Re: fair group scheduler not so fair?

From: Srivatsa Vaddagiri
Date: Tue May 27 2008 - 13:07:29 EST


On Wed, May 21, 2008 at 05:59:22PM -0600, Chris Friesen wrote:
> I just downloaded the current git head and started playing with the fair
> group scheduler. (This is on a dual cpu Mac G5.)
>
> I created two groups, "a" and "b". Each of them was left with the default
> share of 1024.
>
> I created three cpu hogs by doing "cat /dev/zero > /dev/null". One hog
> (pid 2435) was put into group "a", while the other two were put into group
> "b".
>
> After giving them time to settle down, "top" showed the following:
>
> 2438 cfriesen 20 0 3800 392 336 R 99.5 0.0 4:02.82 cat
> 2435 cfriesen 20 0 3800 392 336 R 65.9 0.0 3:30.94 cat
> 2437 cfriesen 20 0 3800 392 336 R 34.3 0.0 3:14.89 cat
>
>
> Where pid 2435 should have gotten a whole cpu worth of time, it actually
> only got 66% of a cpu. Is this expected behaviour?

Definitely not an expected behavior and I think I understand why this is
happening.

But first, note that Groups "a" and "b" share bandwidth with all tasks
in /dev/cgroup/tasks. Lets say that /dev/cgroup/tasks had T0-T1,
/dev/cgroup/a/tasks has TA1 while /dev/cgroup/b/tasks has
TB1 (all tasks of weight 1024).

Then TA1 is expected to get 1/(1+1+2) = 25% bandwidth

Similarly T0, T1, TB1 all get 25% bandwidth.

IOW, Groups "a" and "b" are peers of each task in /dev/cgroup/tasks.

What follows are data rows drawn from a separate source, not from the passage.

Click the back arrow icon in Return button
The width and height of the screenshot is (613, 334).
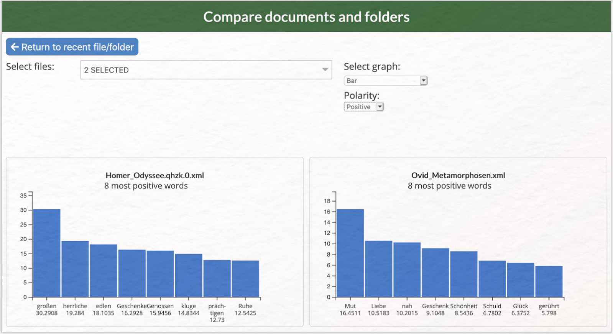(15, 47)
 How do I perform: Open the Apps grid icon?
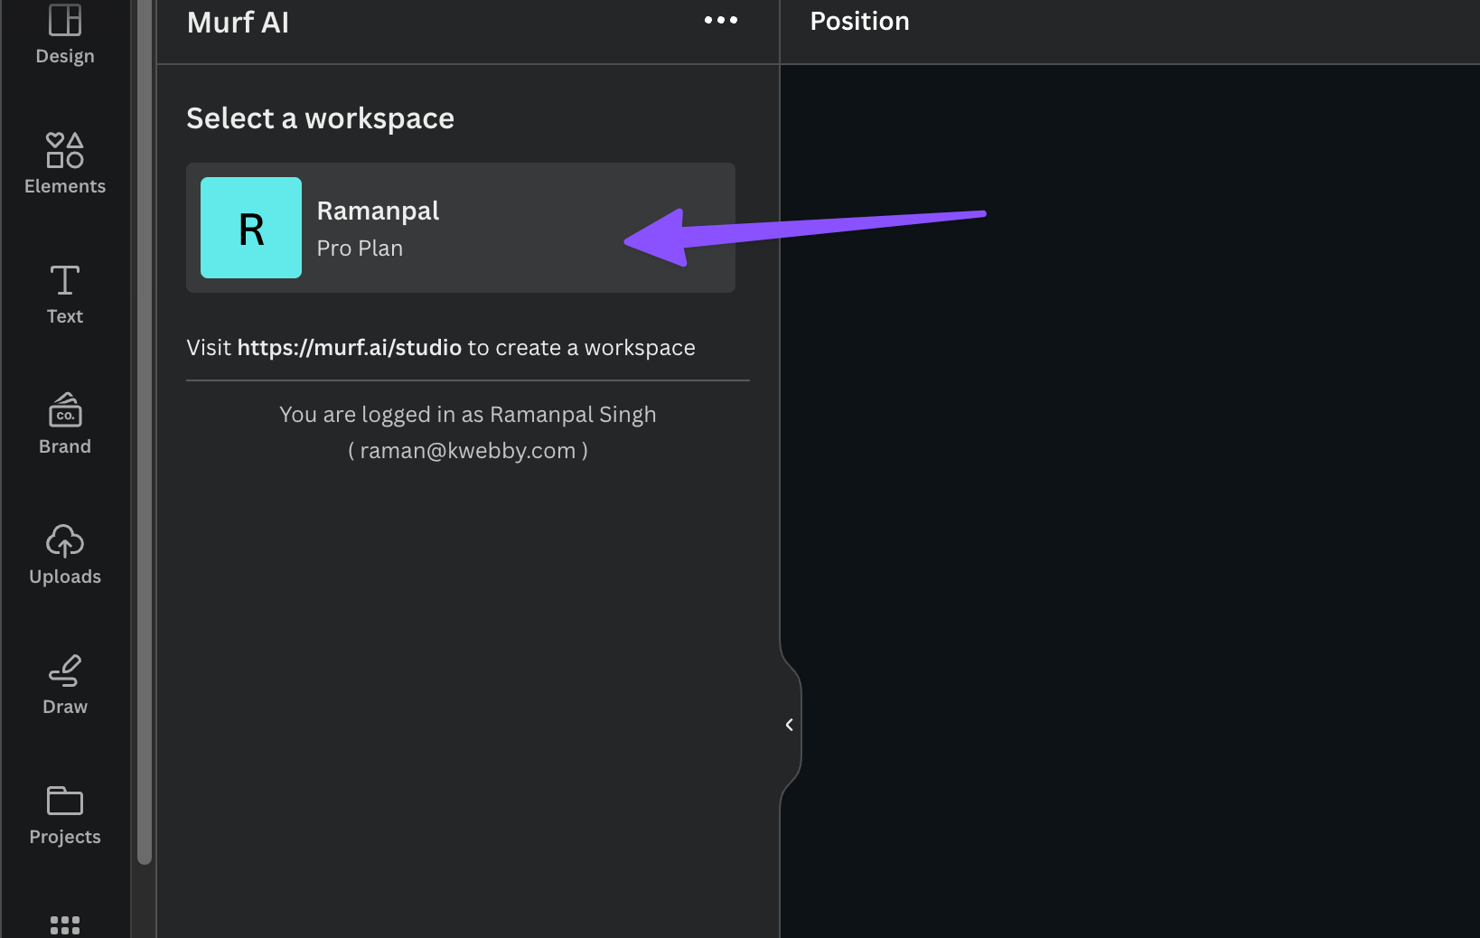click(x=65, y=924)
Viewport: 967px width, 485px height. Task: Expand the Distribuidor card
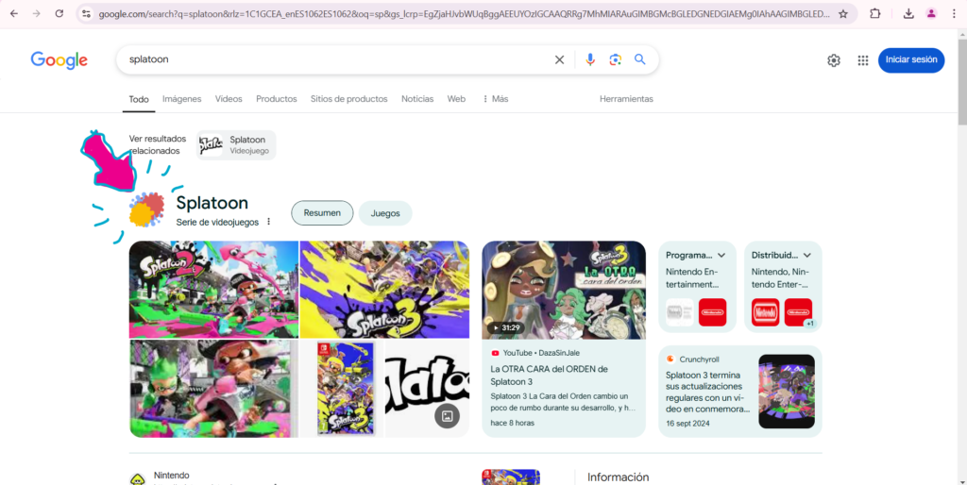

Having said that, here's what I do for my testing:

# mkdir /cgroup
# mount -t cgroup -ocpu none /cgroup
# cd /cgroup

# #Move all tasks to 'sys' group and give it low shares
# mkdir sys
# cd sys
# for i in `cat ../tasks`
do
echo $i > tasks
done
# echo 100 > cpu.shares

# mkdir a
# mkdir b

# echo <pid> > a/tasks
..

Now, why did Group "a" get less than what it deserved? Here's what was
happening:

CPU0 CPU1

a0 b0
b1

cpu0.load = 1024 (Grp a load) + 512 (Grp b load)
cpu1.load = 512 (Grp b load)

imbalance = 1024

max_load_move = 512 (to equalize load)

load_balance_fair() is invoked on CPU1 with this max_load_move target of 512.
Ideally it can move b1 to CPU1, which would attain perfect balance. This
does not happen because:

load_balance_fair() iterates thr' the task list in the order they
were created. So it first examines what tasks it can pull from Group "a".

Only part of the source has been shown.